→ **Blok Teks**:
-------------------------

Selasa, 12 Maret 2019

Aku Seorang Pluviophile


Aku seorang Pluviophile...
Pecinta hujan, yang temukan kedamaian dalam rinainya.

Penggalan kalimat di atas ada dalam novel aku berjudul Morning Dew and the Togetherness We Share. Sengaja kusisipkan salah satu kesukaan aku ini biar para pembaca yang memiliki kesamaan denganku juga turut berbahagia. Eh, ternyata ada ya istilah unuk menyebut seorang pecinta hujan...Kurang lebih seperti itu pikiranku saat menuliskan bab 15  novel yang diterbitkan oleh Elexmedia ini.

Foto ini pernah juga kuposting di Facebook Ulfah Khaerani (dengan foto profil gambar novel MDATTWS, awas jangan Ulfah yang lain yaah hehe...). Lalu, ada seorang penulis yang tanya ke aku..."mbak Ulfah kenapa suka hujan?"

Kujawab cepat, bahwa hujan membawa ketenangan. Lalu, kujabarkan dengan secepat mungkin kekuatan tangan dan otak saat menjawab chat bahwa ketenangan yang dimaksud dimulai dengan munculnya PETRICHOR, yaitu aroma tanah yang menyatu bersama bakteri dan terkena tetesan hujan hingga menguap aromanya. Kemudian, udara di sekitarya menjadi sejuk, adem, dan pastinya menenangkan. Ditambah, kalau di Islam, hujan adalah salah satu momen dimana doa-doa diijabah Allah Subhanahu wata'ala. Dan aku percaya pada janji Tuhanku.

-------------------------

→ **Informasi Tercatat**:
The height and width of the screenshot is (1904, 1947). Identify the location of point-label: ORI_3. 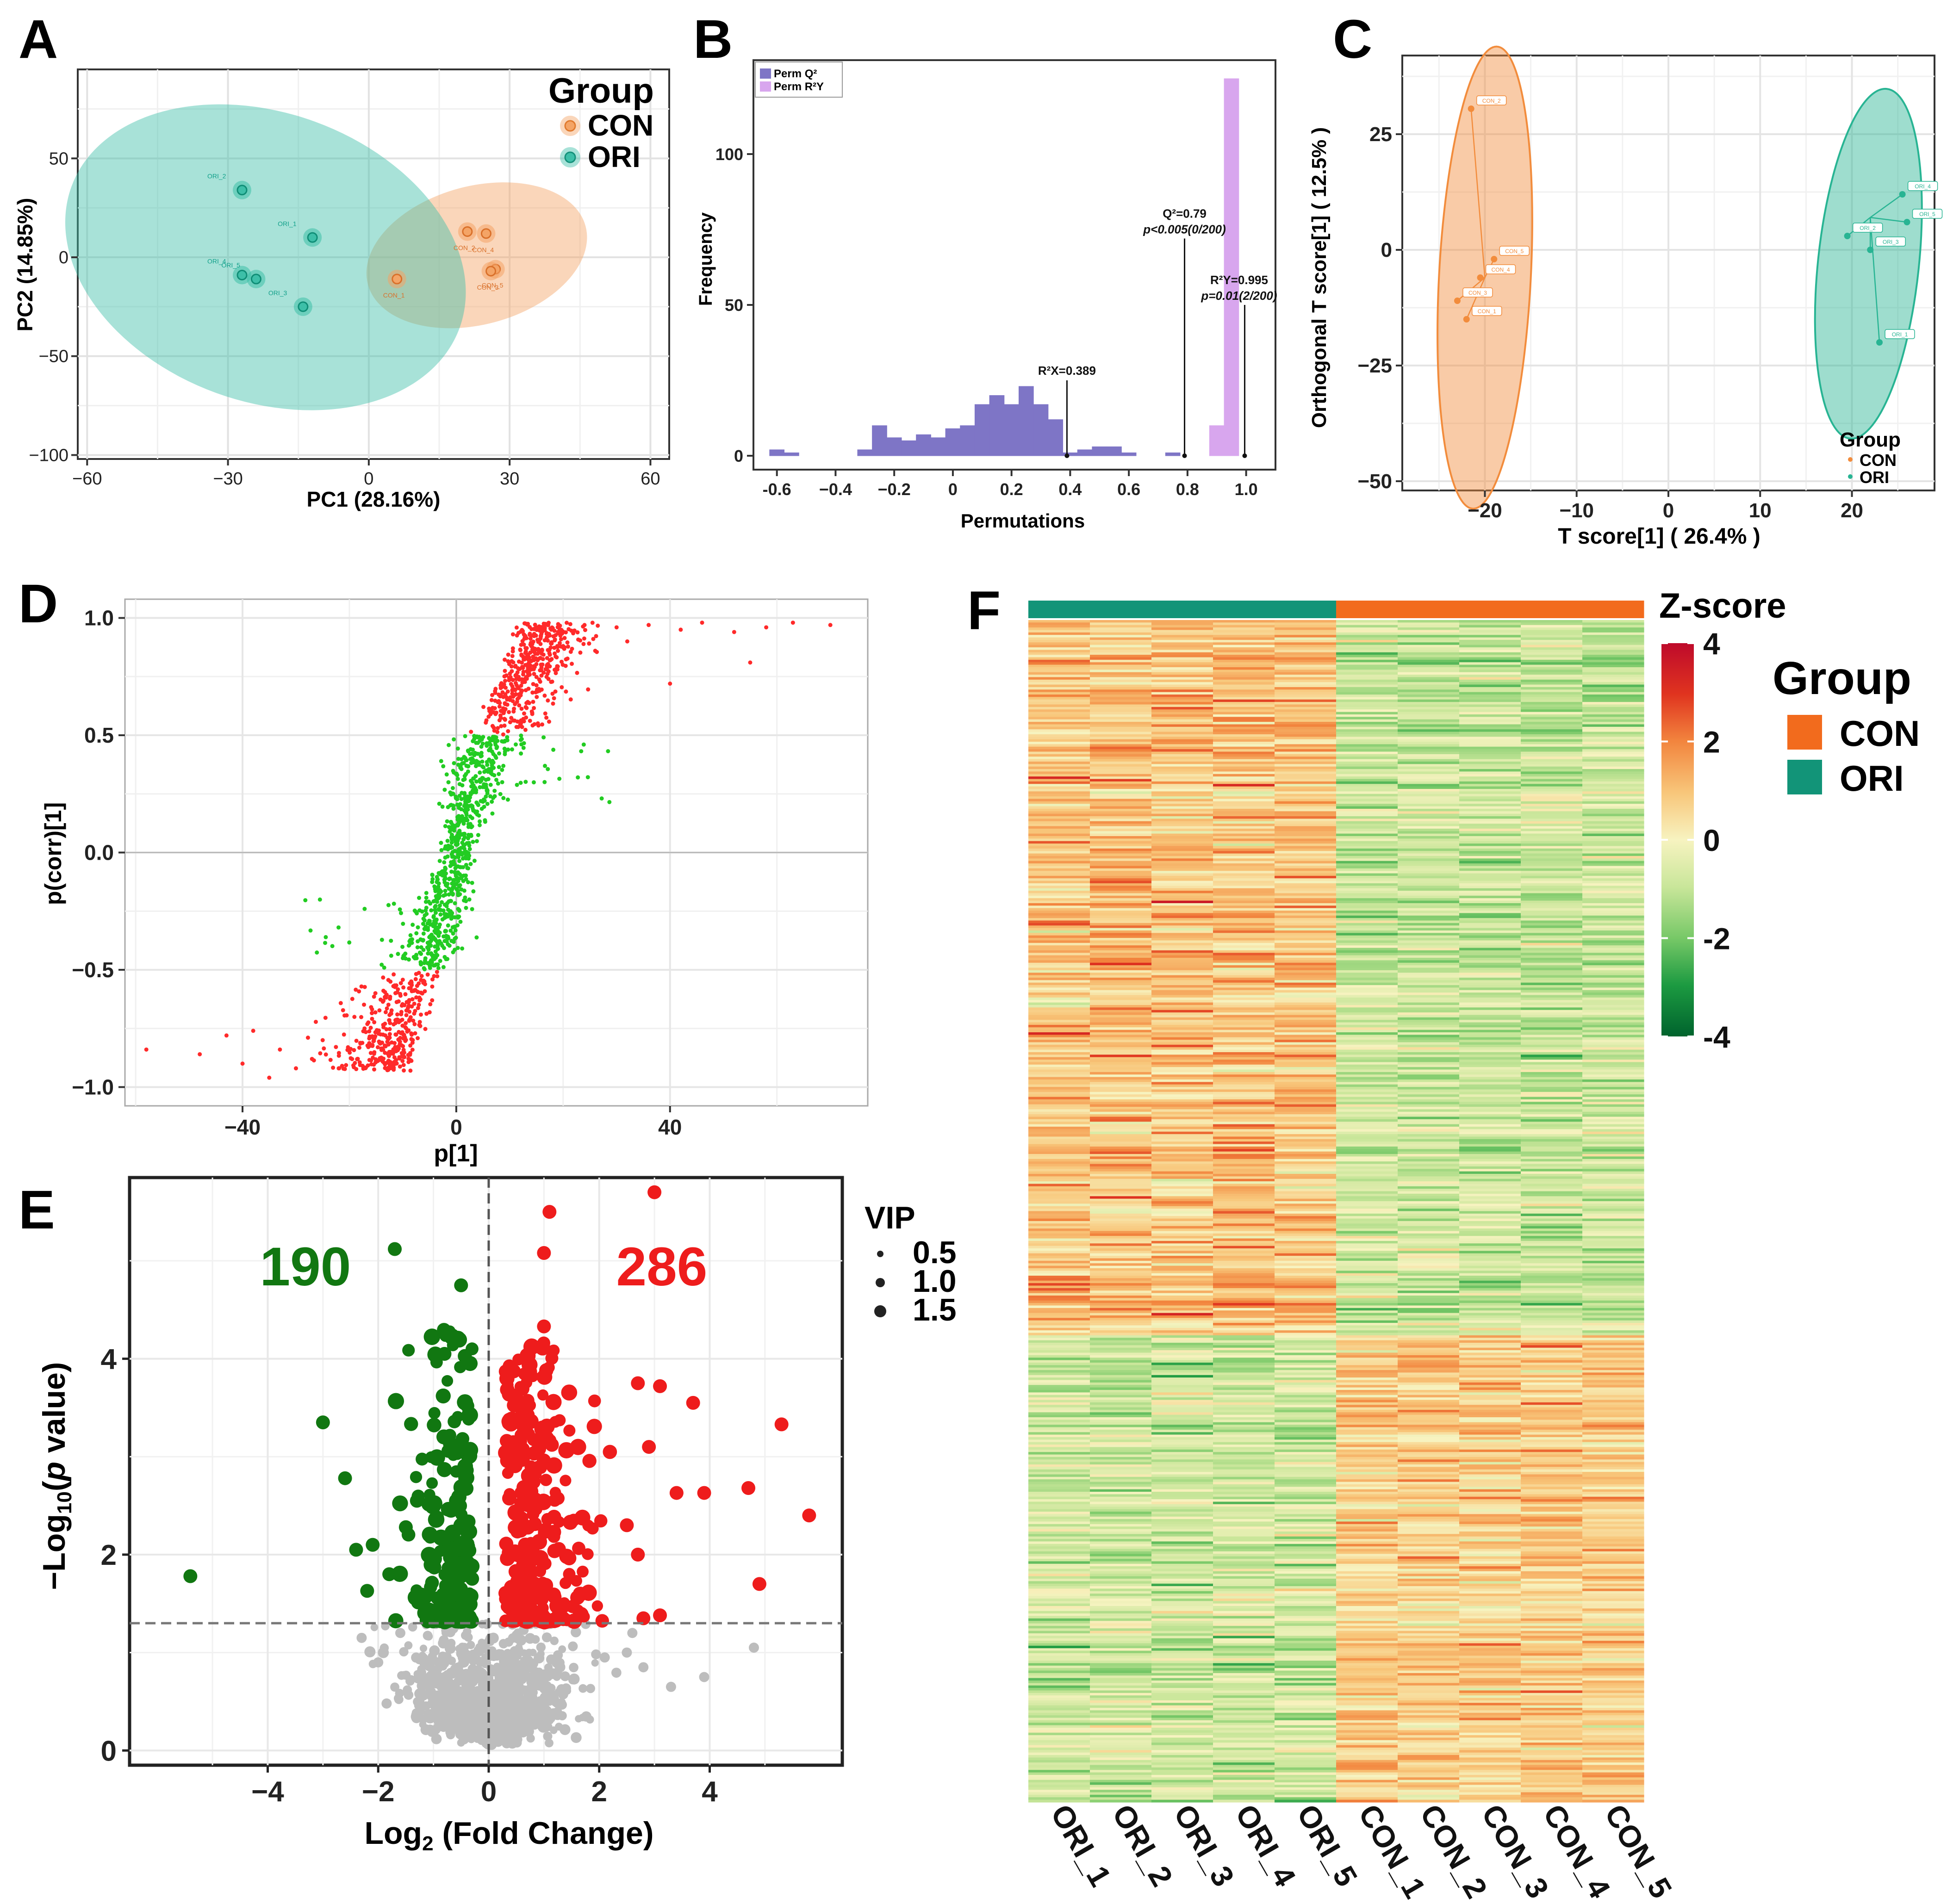
(278, 293). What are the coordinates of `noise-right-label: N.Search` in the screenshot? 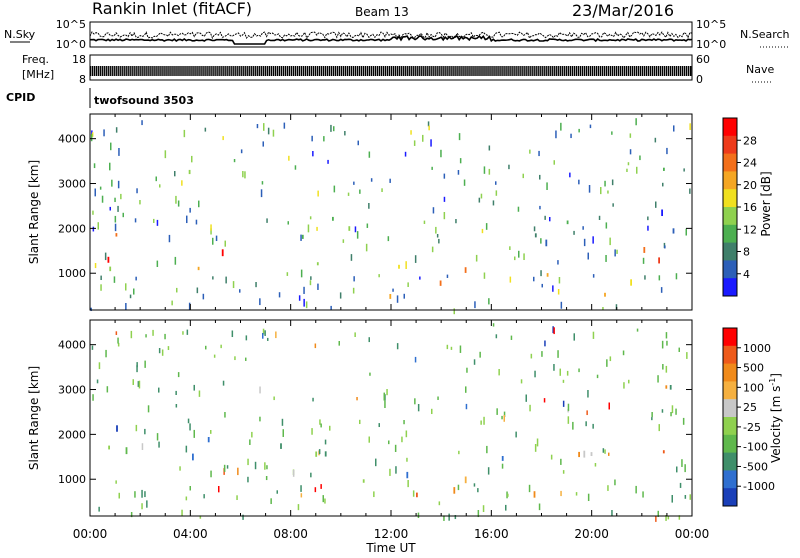 It's located at (765, 34).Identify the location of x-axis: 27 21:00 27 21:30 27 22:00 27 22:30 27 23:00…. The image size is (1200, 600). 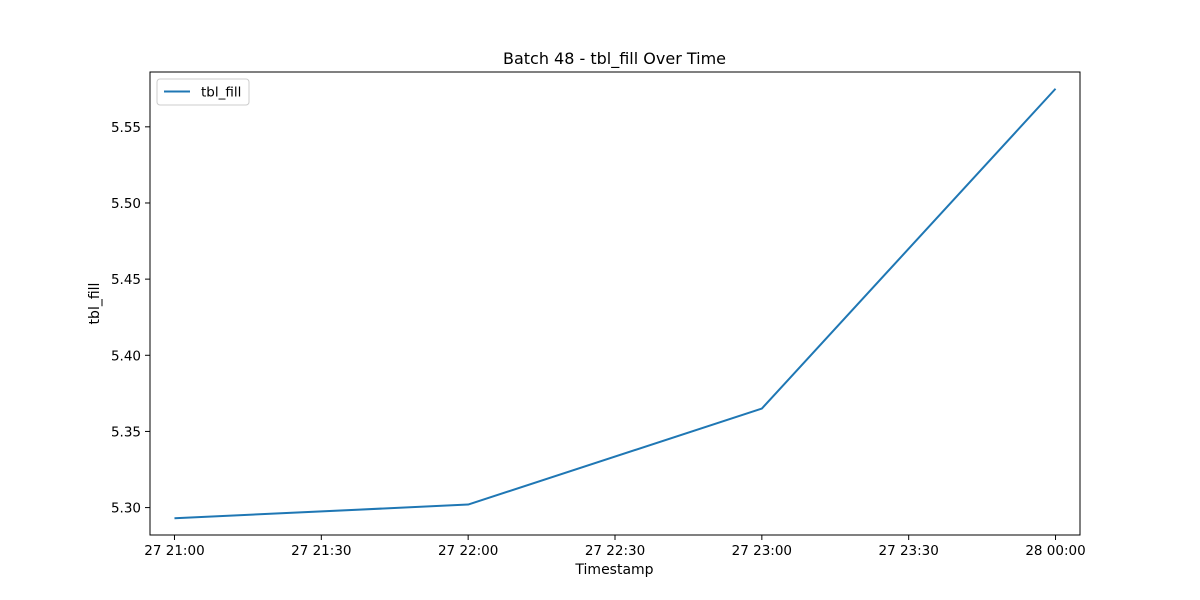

-------------------------

→ **Rumusan Masalah**: Ulangi tanpa perubahan seluruh bagian tulisan tentang pecinta hujan, dari "Selasa, 12 Maret" terus ke bawah sampai "oleh Elexmedia ini.".

→ **Jawaban Tertulis**:
Selasa, 12 Maret 2019

Aku Seorang Pluviophile


Aku seorang Pluviophile...
Pecinta hujan, yang temukan kedamaian dalam rinainya.

Penggalan kalimat di atas ada dalam novel aku berjudul Morning Dew and the Togetherness We Share. Sengaja kusisipkan salah satu kesukaan aku ini biar para pembaca yang memiliki kesamaan denganku juga turut berbahagia. Eh, ternyata ada ya istilah unuk menyebut seorang pecinta hujan...Kurang lebih seperti itu pikiranku saat menuliskan bab 15  novel yang diterbitkan oleh Elexmedia ini.